Problem statement: Identify each line below that contains the word "will", and copy it out.

Data records:
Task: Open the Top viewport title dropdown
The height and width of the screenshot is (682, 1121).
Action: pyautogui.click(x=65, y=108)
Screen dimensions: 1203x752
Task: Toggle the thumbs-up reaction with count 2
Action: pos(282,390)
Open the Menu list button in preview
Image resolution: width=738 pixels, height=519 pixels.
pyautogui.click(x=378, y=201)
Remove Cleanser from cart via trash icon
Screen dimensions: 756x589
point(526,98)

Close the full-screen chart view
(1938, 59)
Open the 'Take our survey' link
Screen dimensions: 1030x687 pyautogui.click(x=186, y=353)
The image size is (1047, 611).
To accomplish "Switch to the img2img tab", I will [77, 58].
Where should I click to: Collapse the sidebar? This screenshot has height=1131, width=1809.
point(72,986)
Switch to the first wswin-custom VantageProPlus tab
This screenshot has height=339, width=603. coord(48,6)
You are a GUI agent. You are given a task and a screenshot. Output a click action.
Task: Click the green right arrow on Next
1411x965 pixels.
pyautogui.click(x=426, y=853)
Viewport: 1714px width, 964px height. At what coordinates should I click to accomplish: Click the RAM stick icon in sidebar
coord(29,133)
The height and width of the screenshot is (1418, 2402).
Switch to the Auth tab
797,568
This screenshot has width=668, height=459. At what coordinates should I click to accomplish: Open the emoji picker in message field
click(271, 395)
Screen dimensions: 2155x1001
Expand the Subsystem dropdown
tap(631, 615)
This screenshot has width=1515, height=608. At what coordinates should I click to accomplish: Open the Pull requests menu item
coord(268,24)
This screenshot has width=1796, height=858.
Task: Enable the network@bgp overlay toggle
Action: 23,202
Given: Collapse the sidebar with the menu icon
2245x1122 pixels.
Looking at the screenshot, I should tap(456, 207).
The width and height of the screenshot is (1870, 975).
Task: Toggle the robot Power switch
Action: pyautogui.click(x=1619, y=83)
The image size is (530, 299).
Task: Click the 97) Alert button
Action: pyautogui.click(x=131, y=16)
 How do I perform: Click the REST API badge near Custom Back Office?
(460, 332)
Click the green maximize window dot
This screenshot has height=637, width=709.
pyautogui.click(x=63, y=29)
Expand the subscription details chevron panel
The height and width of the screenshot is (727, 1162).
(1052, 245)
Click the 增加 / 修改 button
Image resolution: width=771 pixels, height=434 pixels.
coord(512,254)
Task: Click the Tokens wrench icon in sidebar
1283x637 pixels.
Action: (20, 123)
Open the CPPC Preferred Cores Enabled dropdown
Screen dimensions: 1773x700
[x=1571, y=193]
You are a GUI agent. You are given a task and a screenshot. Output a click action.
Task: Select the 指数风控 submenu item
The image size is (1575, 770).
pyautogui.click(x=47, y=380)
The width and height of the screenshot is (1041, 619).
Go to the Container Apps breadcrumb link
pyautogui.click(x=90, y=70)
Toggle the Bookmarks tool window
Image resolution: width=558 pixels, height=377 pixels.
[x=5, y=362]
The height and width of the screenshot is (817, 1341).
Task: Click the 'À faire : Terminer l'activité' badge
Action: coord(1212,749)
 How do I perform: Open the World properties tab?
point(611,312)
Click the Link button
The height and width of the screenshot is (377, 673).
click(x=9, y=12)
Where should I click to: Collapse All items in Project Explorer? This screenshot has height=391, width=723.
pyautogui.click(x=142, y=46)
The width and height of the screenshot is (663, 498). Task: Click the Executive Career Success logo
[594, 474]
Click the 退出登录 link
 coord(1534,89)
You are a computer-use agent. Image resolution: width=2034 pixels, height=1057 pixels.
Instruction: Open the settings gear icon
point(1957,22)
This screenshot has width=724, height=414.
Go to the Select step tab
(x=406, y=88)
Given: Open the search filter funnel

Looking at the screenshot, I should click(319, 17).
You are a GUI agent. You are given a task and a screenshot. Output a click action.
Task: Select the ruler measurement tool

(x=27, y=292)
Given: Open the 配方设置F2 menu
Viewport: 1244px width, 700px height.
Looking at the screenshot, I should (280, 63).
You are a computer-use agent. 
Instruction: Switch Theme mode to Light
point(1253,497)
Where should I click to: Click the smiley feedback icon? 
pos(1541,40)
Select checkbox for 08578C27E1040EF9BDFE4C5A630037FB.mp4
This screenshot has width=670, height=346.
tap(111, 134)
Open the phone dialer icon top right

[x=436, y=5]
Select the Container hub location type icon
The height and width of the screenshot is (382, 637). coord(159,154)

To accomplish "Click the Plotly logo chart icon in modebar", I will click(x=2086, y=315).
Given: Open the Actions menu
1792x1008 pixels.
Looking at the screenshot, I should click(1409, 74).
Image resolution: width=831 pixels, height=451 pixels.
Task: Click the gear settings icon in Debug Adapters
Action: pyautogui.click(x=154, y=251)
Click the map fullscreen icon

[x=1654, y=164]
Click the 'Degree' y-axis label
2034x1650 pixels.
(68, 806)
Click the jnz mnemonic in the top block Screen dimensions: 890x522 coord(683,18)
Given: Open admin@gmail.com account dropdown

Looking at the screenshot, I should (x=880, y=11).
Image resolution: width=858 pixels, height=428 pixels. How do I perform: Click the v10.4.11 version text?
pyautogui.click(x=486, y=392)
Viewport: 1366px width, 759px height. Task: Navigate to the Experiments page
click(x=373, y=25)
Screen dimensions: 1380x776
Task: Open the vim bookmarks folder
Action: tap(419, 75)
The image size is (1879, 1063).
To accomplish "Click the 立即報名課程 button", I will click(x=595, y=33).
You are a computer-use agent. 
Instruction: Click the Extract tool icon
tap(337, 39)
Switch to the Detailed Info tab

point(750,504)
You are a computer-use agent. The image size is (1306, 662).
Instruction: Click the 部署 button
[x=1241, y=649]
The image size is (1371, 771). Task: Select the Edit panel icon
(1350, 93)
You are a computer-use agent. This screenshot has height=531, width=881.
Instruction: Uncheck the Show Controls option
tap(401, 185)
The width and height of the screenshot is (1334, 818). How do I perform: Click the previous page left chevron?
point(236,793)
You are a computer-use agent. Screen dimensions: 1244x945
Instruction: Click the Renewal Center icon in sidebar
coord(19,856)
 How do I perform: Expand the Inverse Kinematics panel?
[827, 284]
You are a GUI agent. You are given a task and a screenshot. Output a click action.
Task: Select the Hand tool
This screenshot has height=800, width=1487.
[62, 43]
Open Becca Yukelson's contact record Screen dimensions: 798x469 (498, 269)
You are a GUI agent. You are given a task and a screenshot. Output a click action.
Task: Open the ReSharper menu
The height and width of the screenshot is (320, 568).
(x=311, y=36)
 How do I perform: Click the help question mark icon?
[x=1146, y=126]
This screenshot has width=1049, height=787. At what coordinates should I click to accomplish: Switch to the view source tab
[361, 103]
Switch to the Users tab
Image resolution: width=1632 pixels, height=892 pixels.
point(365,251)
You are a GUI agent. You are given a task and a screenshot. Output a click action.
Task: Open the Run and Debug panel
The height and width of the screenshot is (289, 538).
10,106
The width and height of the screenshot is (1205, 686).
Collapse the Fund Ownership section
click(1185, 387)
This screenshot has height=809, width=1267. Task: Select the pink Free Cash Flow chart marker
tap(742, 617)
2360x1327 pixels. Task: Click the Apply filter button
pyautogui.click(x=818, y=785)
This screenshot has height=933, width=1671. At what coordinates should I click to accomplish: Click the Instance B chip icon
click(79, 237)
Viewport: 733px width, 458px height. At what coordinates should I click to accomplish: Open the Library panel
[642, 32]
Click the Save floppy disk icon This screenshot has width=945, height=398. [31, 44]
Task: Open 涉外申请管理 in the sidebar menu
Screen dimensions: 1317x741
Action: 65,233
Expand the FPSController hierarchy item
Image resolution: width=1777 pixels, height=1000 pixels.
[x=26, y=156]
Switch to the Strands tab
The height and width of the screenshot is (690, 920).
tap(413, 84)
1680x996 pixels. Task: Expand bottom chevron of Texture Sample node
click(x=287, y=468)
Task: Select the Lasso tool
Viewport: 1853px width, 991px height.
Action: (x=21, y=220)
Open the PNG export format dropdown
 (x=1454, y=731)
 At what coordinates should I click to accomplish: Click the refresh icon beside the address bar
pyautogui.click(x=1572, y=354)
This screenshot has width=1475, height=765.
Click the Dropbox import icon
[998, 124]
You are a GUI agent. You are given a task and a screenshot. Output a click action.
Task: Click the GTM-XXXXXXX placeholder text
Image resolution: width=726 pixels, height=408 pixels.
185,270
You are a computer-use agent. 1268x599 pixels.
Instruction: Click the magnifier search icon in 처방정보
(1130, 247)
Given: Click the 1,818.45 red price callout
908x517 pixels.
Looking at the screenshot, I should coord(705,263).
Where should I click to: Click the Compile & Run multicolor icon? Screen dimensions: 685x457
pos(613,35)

Output of the task:
To accomplish "Switch to the img2img tab", I will [77, 58].
To accomplish "Click the Plotly logo chart icon in modebar", I will click(x=2086, y=315).
To accomplish "Click the 立即報名課程 button", I will click(x=595, y=33).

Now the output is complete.